Mechanisms of osteolysis associated with MMP2 mutation

• Project/Area Number: 19791035
• Research Category: Grant-in-Aid for Young Scientists (B)
• Allocation Type: Single-year Grants
• Research Field: Orthopaedic surgery
• Research Institution: Kyushu University
• Principal Investigator: FUKUSHI Jun-ichi Kyushu University, 大学病院, 助教 (40444806)

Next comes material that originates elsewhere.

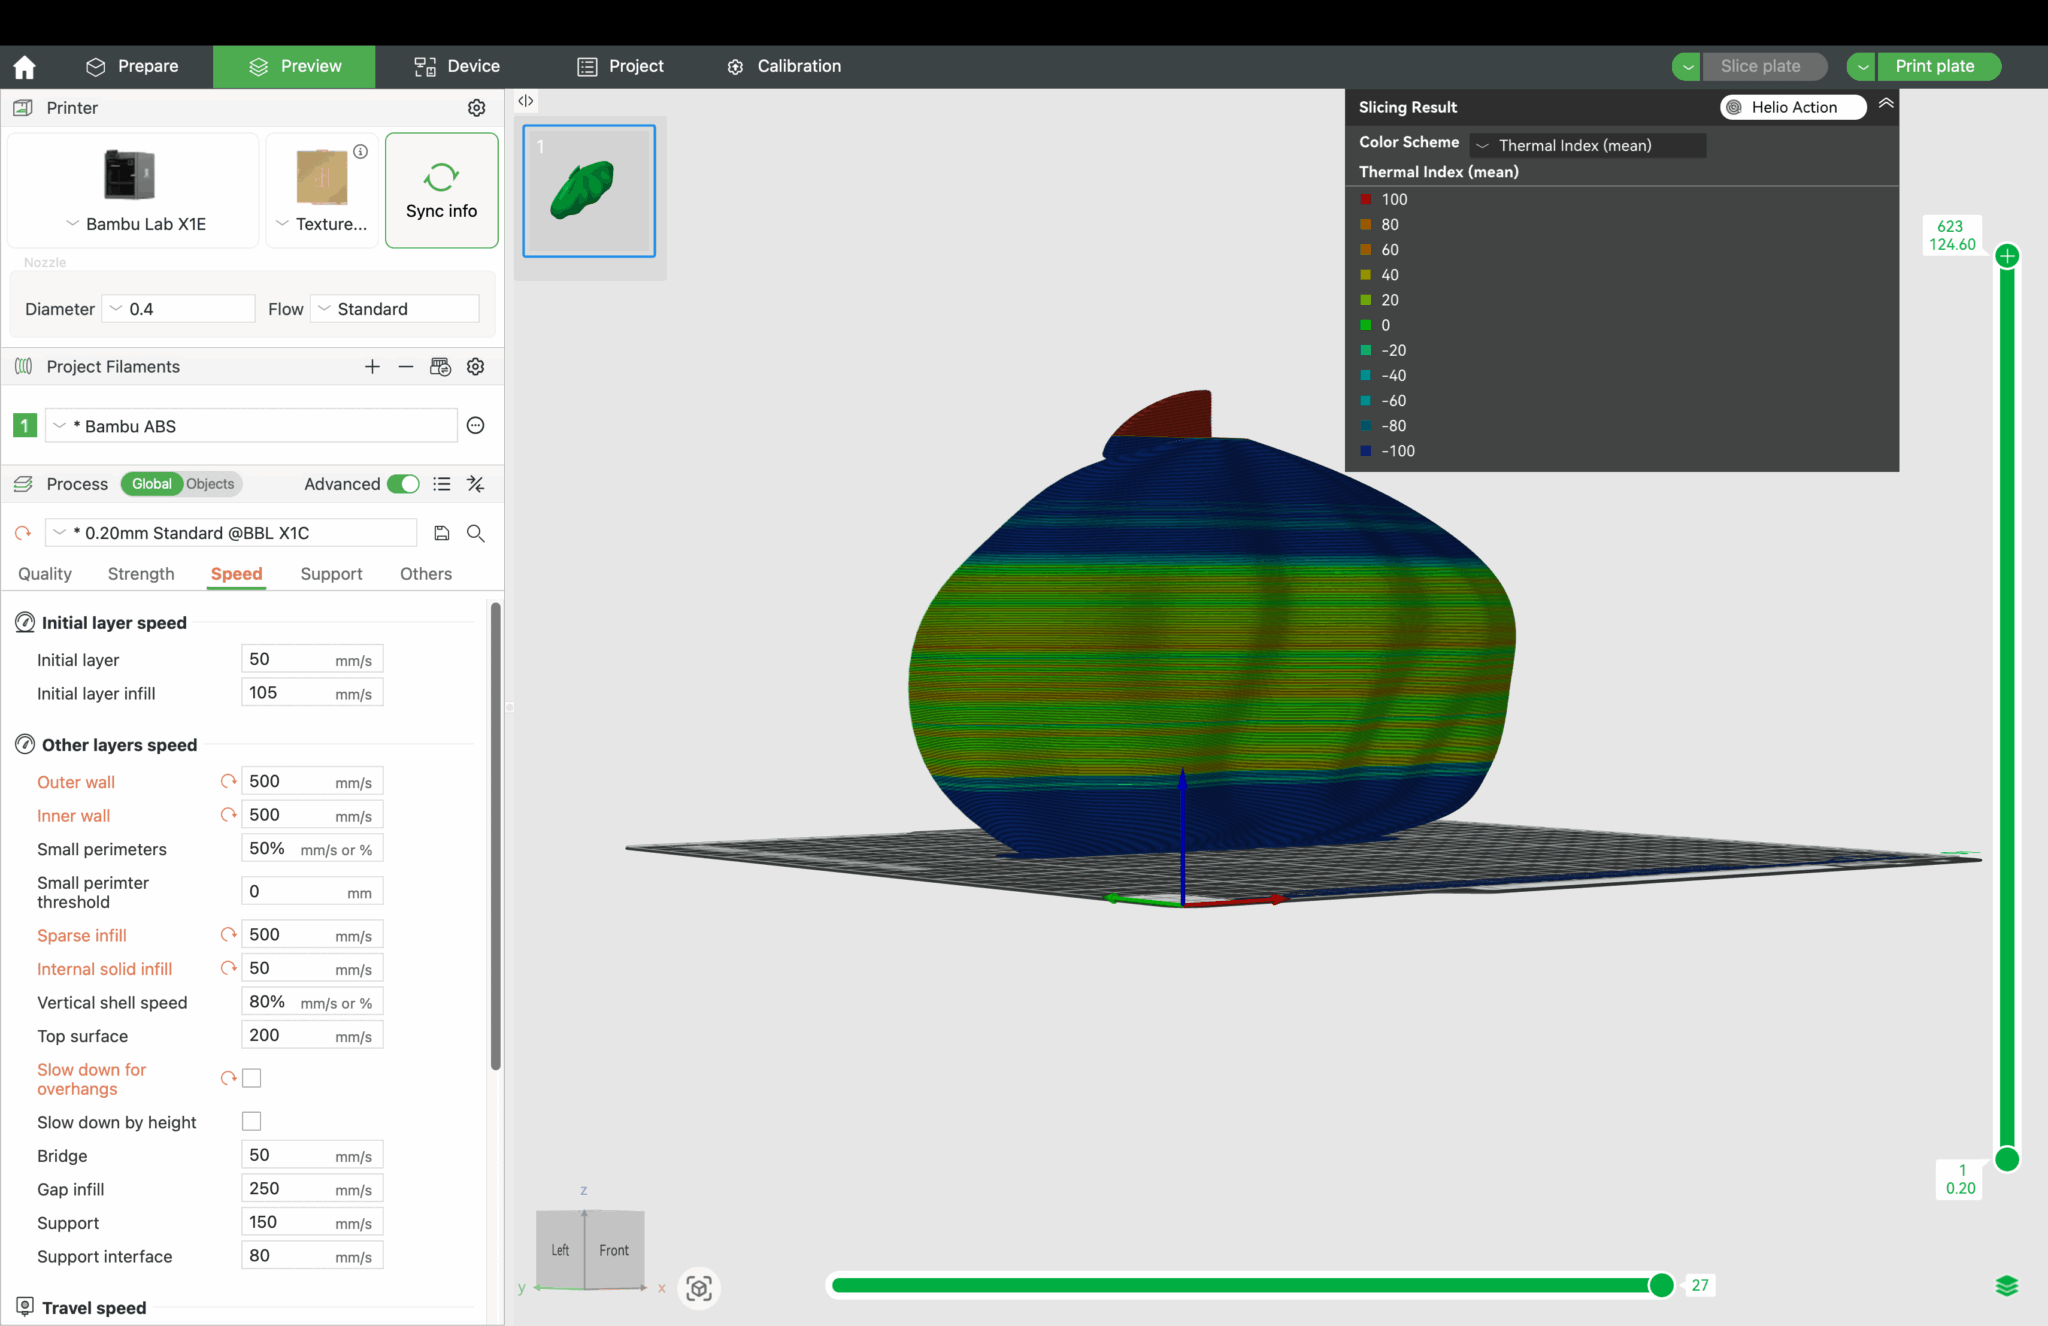
Task: Open the nozzle Diameter dropdown
Action: [x=115, y=309]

• Project Period (FY): 2007 – 2009
• Project Status: Completed (Fiscal Year 2009)
• Budget Amount: ¥3,890,000 (Direct Cost: ¥3,200,000、Indirect Cost: ¥690,000); Fiscal Year 2009: ¥1,170,000 (Direct Cost: ¥900,000、Indirect Cost: ¥270,000); Fiscal Year 2008: ¥1,820,000 (Direct Cost: ¥1,400,000、Indirect Cost: ¥420,000); Fiscal Year 2007: ¥900,000 (Direct Cost: ¥900,000)

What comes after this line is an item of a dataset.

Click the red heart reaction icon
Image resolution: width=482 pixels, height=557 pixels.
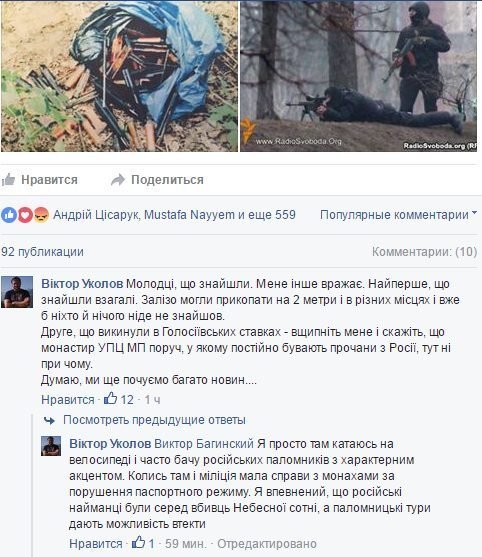point(25,215)
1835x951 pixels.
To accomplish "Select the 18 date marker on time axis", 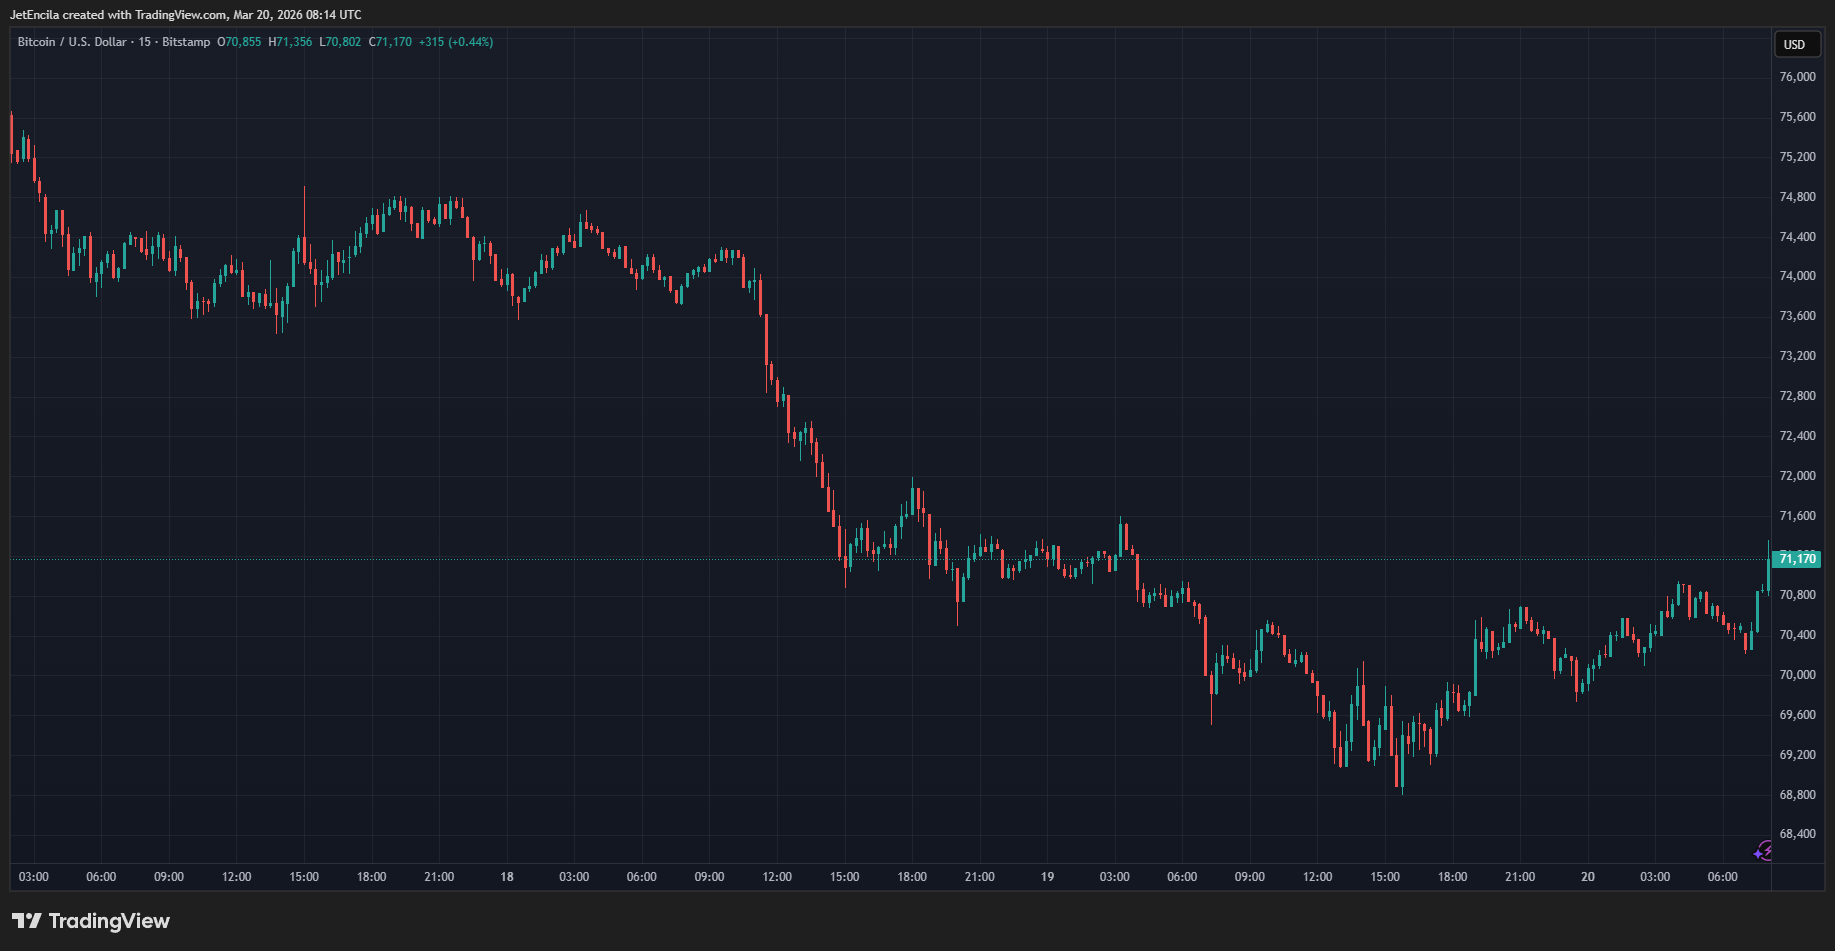I will click(507, 877).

• Keywords: 関節病学 / MMP2 / 骨破壊 / 骨溶解症 / 骨破壞

Research Abstract

Loss-of-function mutation in Matrix Metalloproteinase2 (MMP2) gene results in a rare disorder multicentric osteolysis (Winchester's syndrome). Because the phenotype of Winchester's syndrome is similar to that of MT1-MMP null mice, we sought to examine the molecular interaction between mutated MMP2 and MT1-MMP. For in vivo study, we planned to make a transgenic mouse model by overexpressing mutated MMP2.